A bright spot is that CMS will be able to continue supporting virtual check-in services that can be furnished to patients in homes and urban/rural locations at all times. What this means is CMS will continue to pay rehab therapists, physicians and non-physician practitioners (NPPs) for virtual services beyond the PHE. To differentiate virtual services of therapists and other clinician types from physicians and NPPs, CMS established new HCPCS codes (i.e., G2250 and G2251) for billing virtual check-in services beginning January 1, 2021. During the PHE, these services can be furnished to new and established patients, but once the PHE ends, virtual services are only enabled for established patients.
Helpful New Rules for Medical Documentation
For medical record documentation, CMS clarified that not only physicians and NPPs, but also therapists and other clinicians, such as licensed clinical social workers, will now be able to review and verify documentation by any members of the medical team caring for a patient. This change will lighten the load for clinicians, making it easier for rehab therapists to improve efficiencies and even have time to see more patients.
Documentation by team members would need to support the codes of the billing professional’s services. Documentation that can be reviewed and verified includes that made by therapy students, and students of other disciplines, working under any other physician or practitioner or therapists who furnishes and bills directly for their professional services, so long as the documentation is reviewed and verified (i.e., signed and dated) by the billing physician, practitioner, or therapist.

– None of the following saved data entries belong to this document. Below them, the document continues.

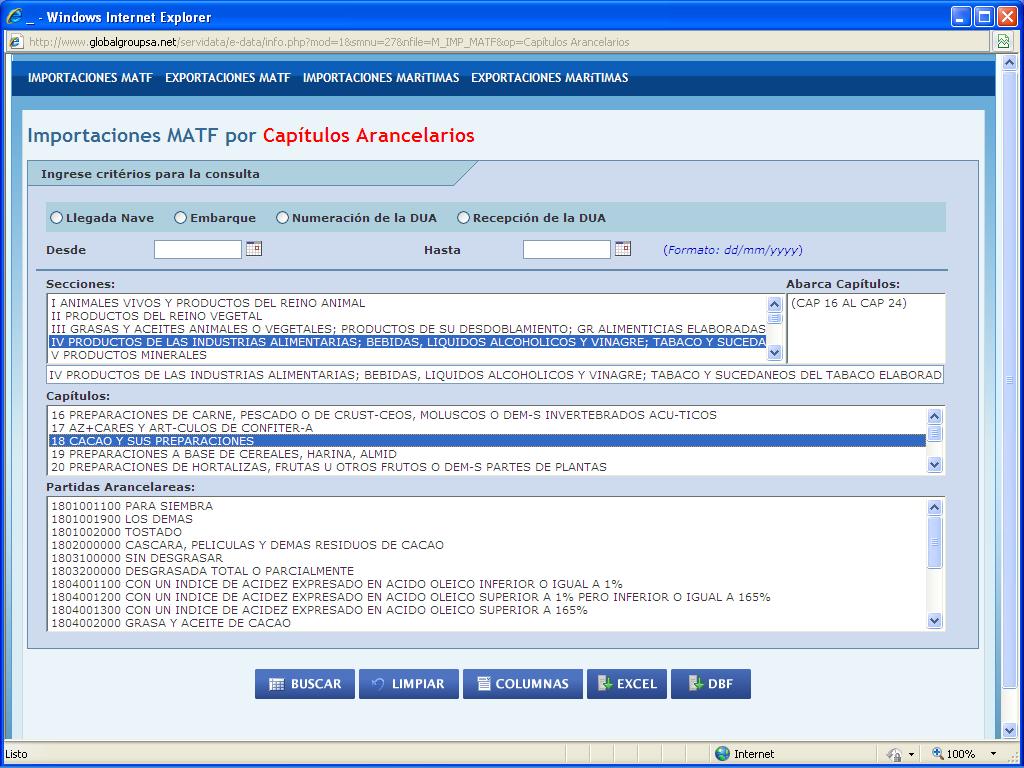The width and height of the screenshot is (1024, 768).
Task: Choose the Numeración de la DUA option
Action: pos(283,218)
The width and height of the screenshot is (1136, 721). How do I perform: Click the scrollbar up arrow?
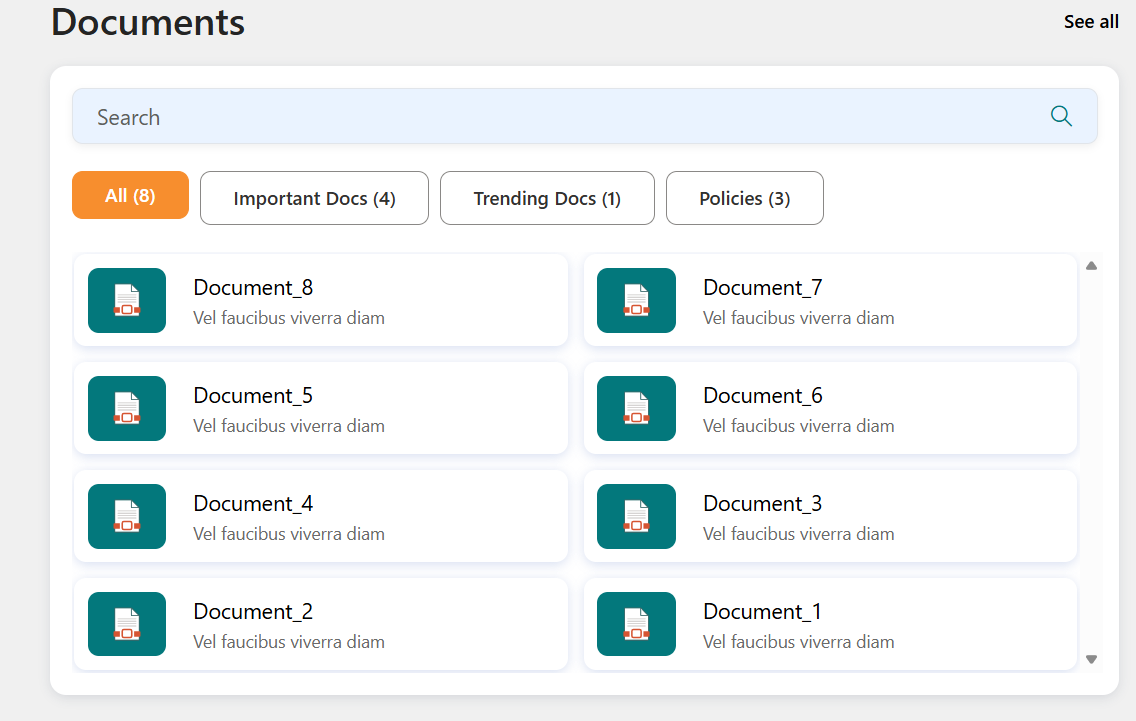[1091, 266]
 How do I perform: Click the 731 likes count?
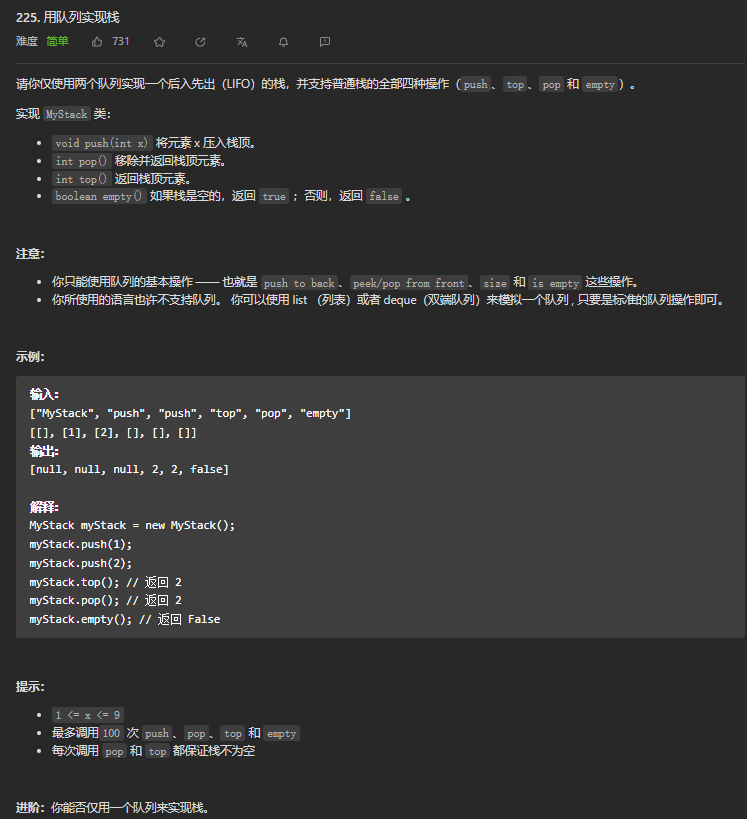121,41
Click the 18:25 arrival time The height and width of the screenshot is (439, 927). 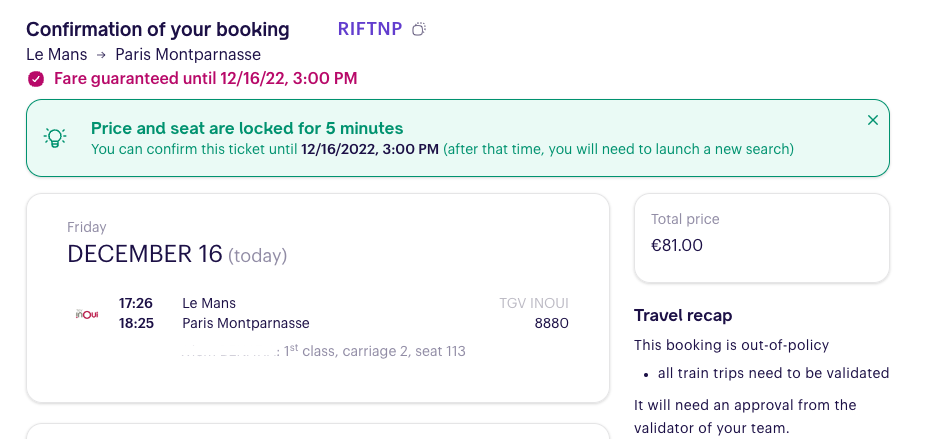135,323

In facilities, this may require that medical record policies be updated.
Expansion of Responsibilities for Rehab Therapy Assistance
Finally, another flexibility CMS finalized is that when a patient’s plan of care transitions to maintenance therapy, physical and occupational therapists can delegate the performance of the maintenance therapy services to physical therapy assistants and occupational therapy assistants. This will expand the reach of therapists to patients working towards improvement in functioning while helping patients needing maintenance therapy.
Confirmation of Rehab Therapy Coverage Caps
CMS also announced the 2021 threshold amounts as $2,110 for physical therapy and speech-language pathology services combined and $2,110 for occupational therapy services. The accumulated outpatient therapy amount will be reset to zero for each beneficiary beginning January 1, 2021 and therapy service payments made for each beneficiary will be summed and once the thresholds are met, modifier KX is needed for any therapy services billed to attest to the medical necessity of the services which ensures payment for the services above the threshold.
Overall, CMS’ policies fall short of providing rehab therapists with the needed flexibilities to furnish their services using technology versus in-person after the PHE ends. Telehealth could still be a safer, better option in some cases, such as for infection control, or to provide a solution for a myriad of other reasons that could create barriers to rehab therapy care.